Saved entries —
[start]
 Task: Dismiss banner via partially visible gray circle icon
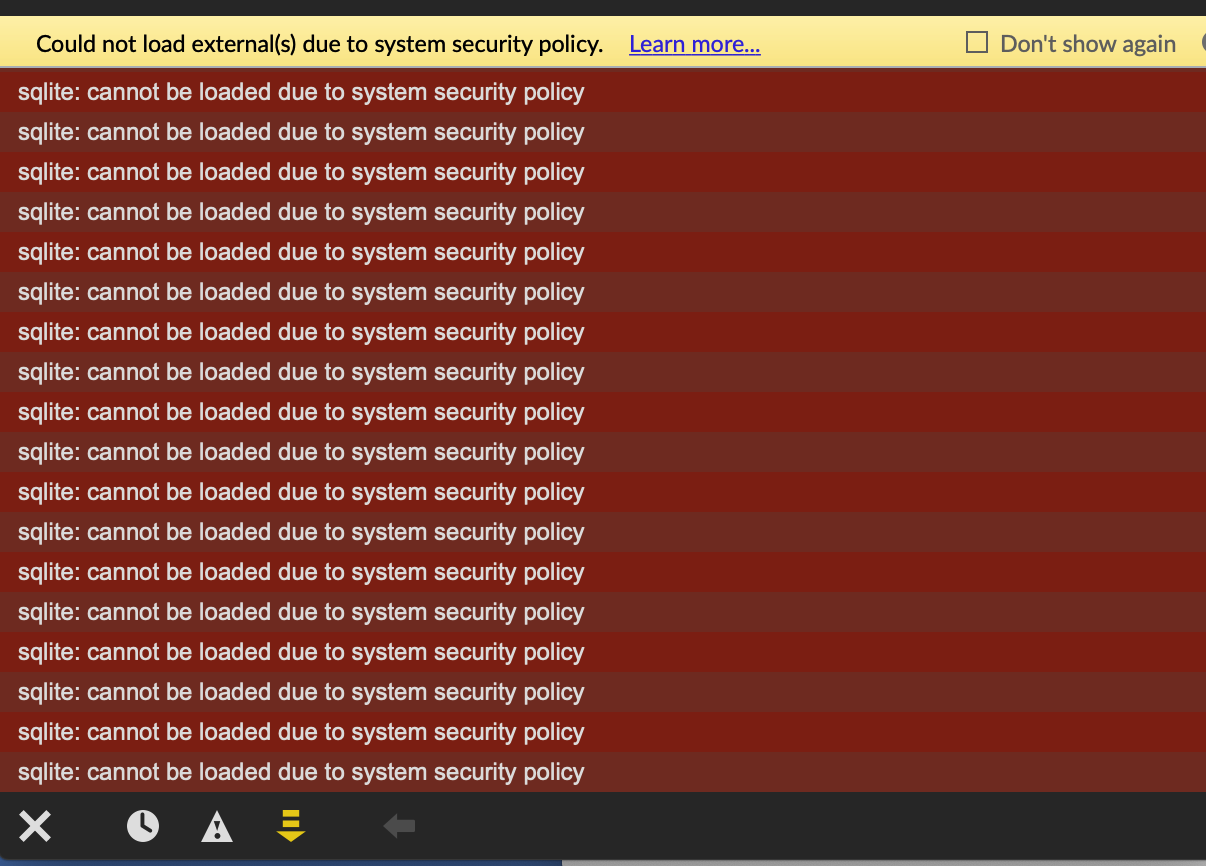[1203, 43]
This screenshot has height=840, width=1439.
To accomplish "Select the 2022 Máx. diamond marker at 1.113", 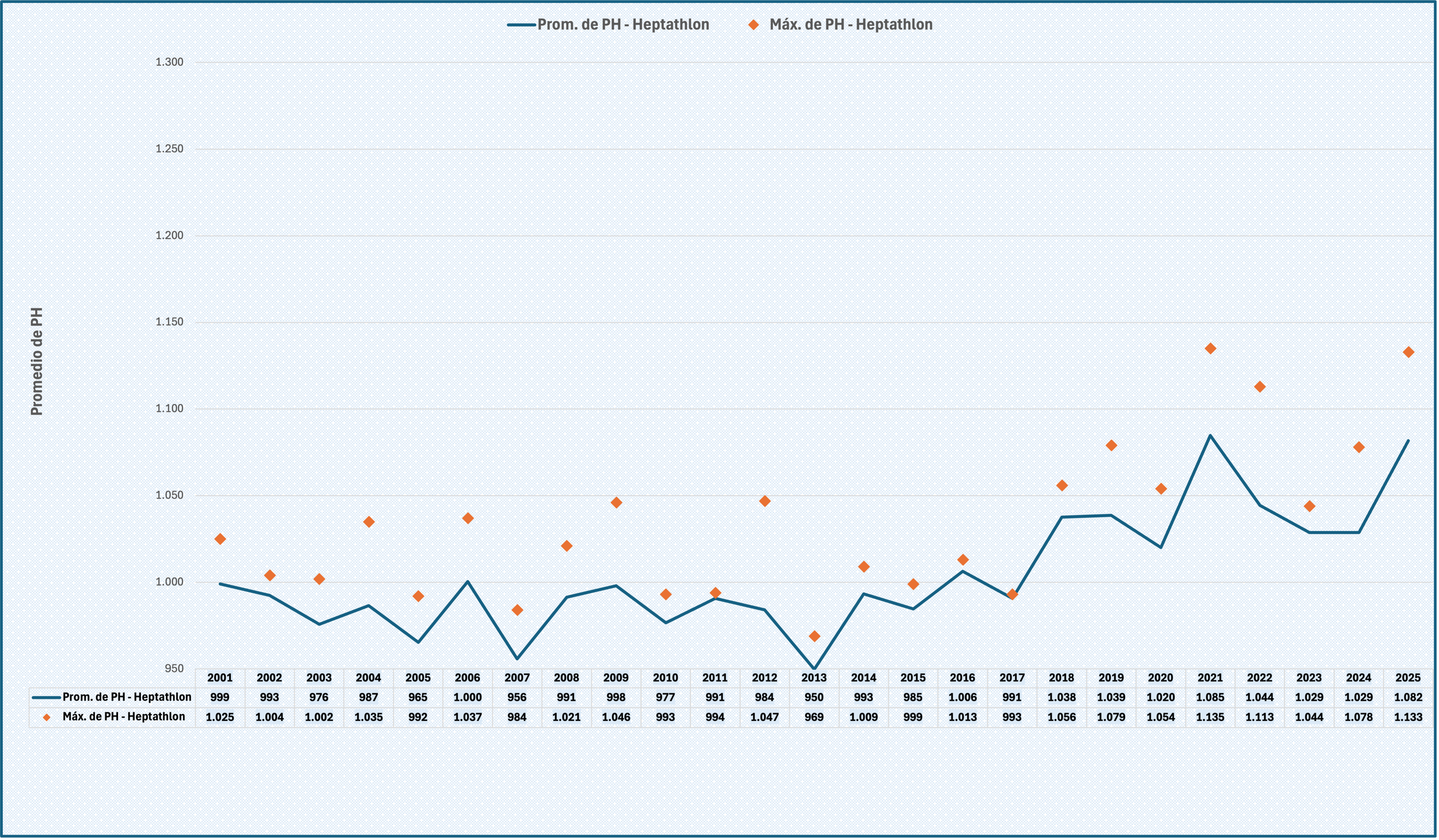I will point(1259,387).
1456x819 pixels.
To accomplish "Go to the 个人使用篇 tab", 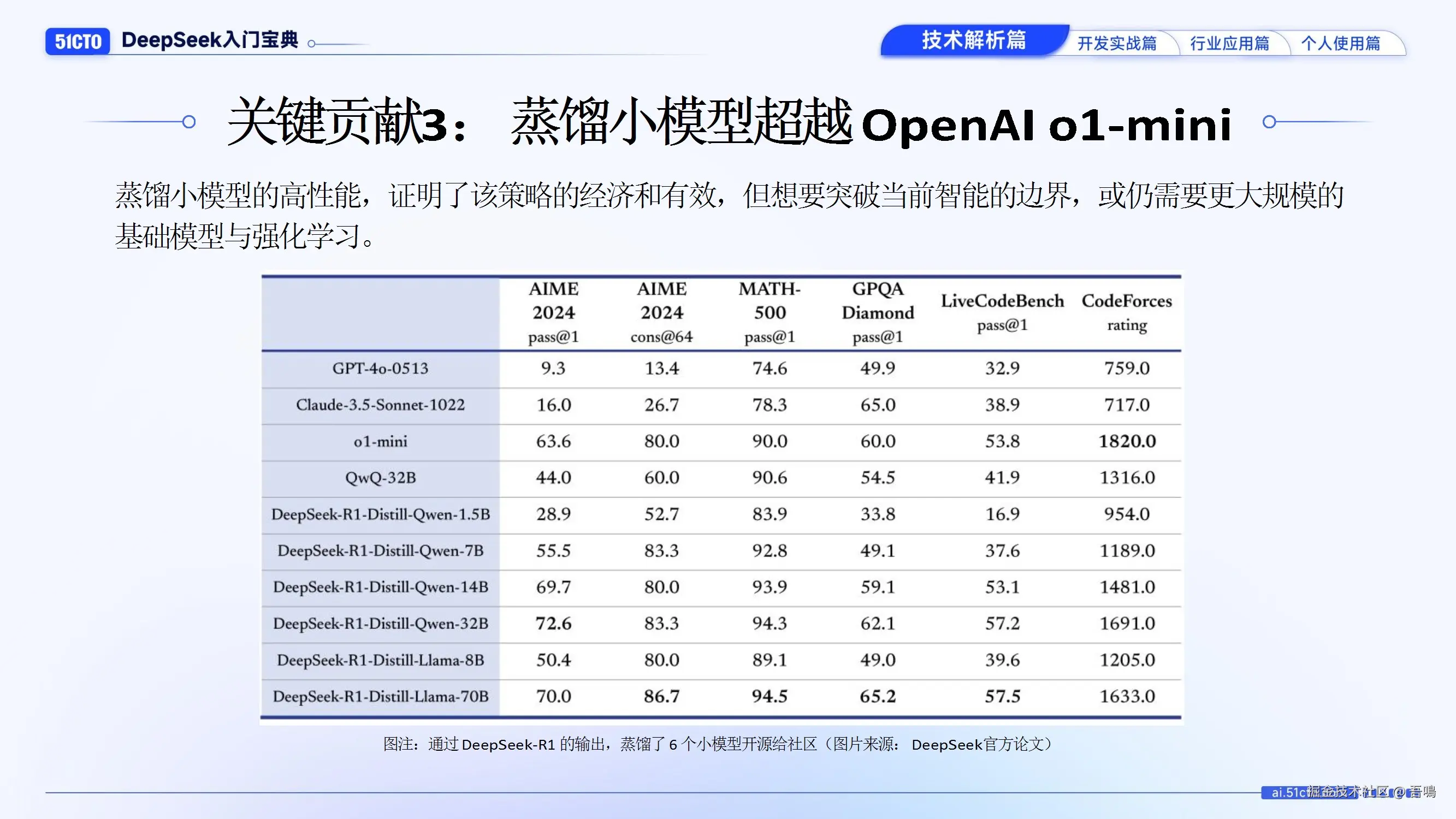I will [x=1340, y=44].
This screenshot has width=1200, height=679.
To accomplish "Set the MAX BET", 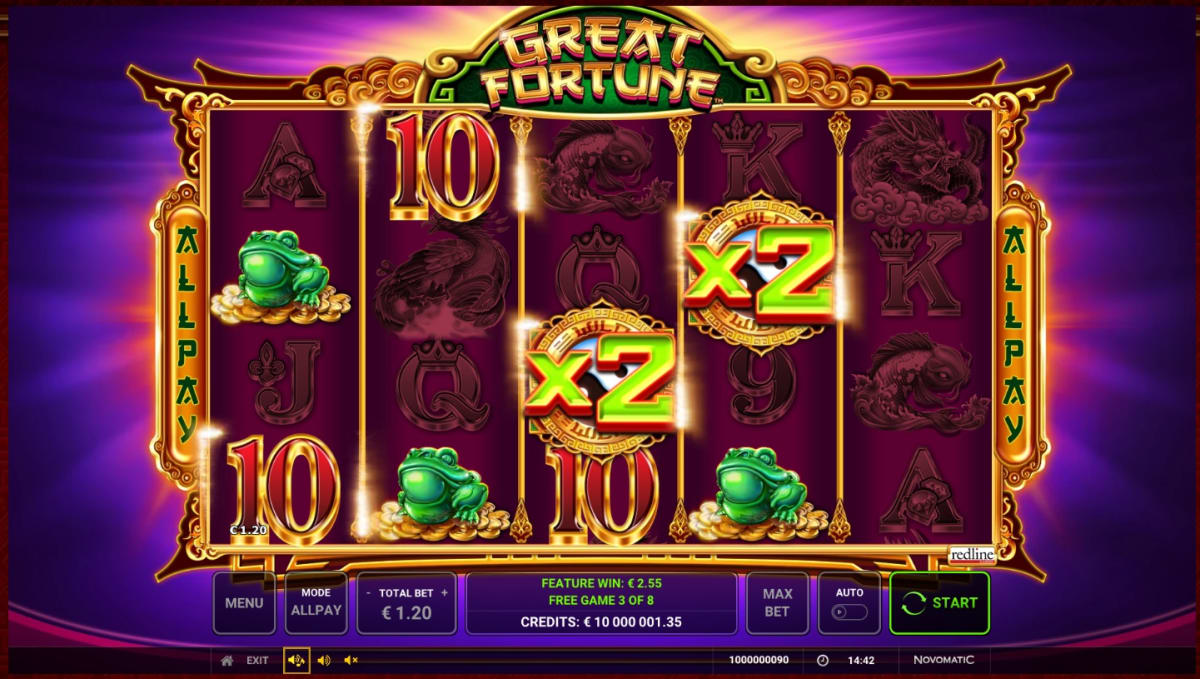I will point(777,603).
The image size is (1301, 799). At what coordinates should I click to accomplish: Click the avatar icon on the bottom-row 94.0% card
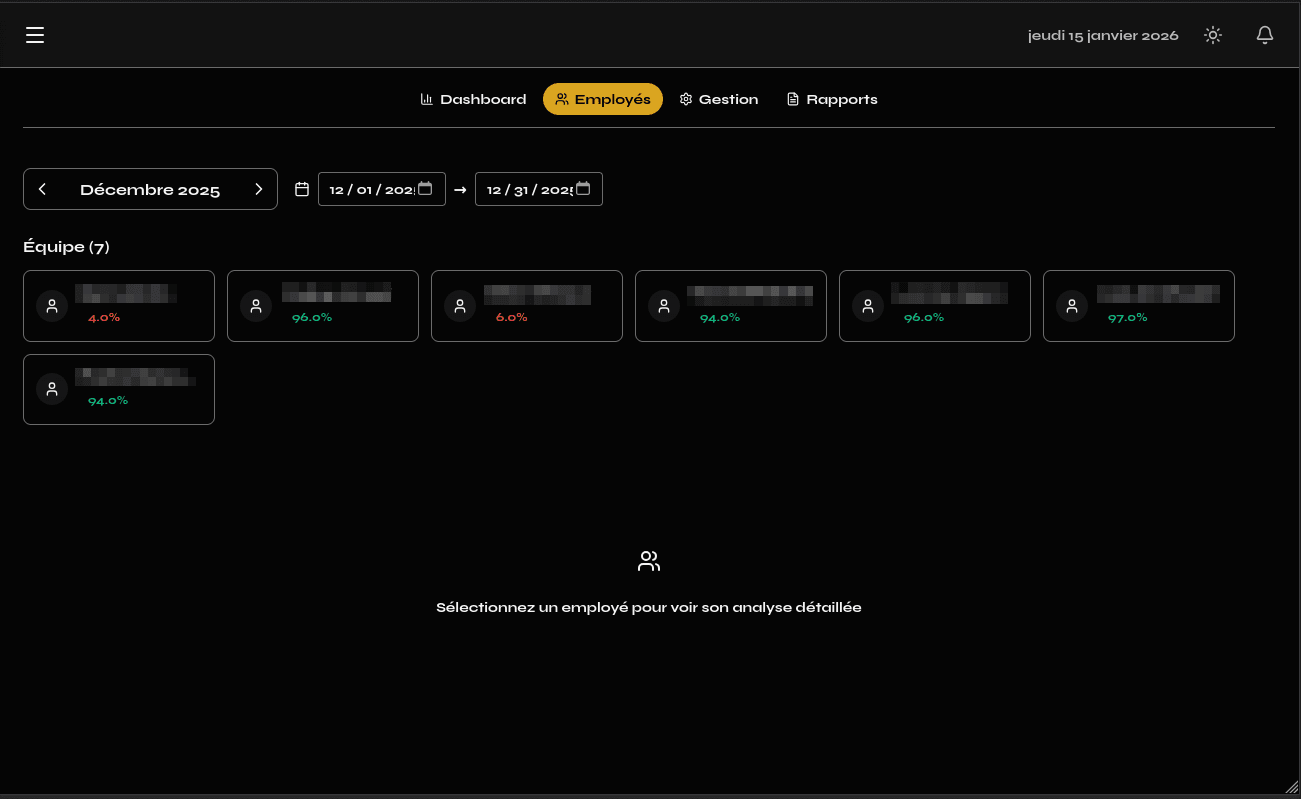coord(52,389)
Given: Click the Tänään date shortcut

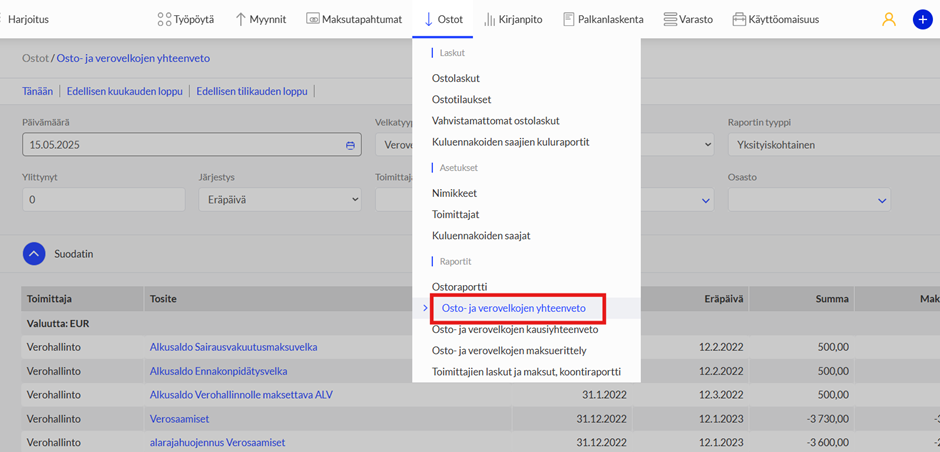Looking at the screenshot, I should (x=37, y=91).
[end]
Problem description —
Copy the lines of the items starting at the one containing "The image size" and ending at the end of the items, leaving out the pictures. Reproduce them exactly.

Finished answer —
The image size is (1301, 799). At what coordinates should I click to accomplish: Click the avatar icon on the bottom-row 94.0% card
coord(52,389)
Given: Click the Tänään date shortcut

Looking at the screenshot, I should (x=37, y=91).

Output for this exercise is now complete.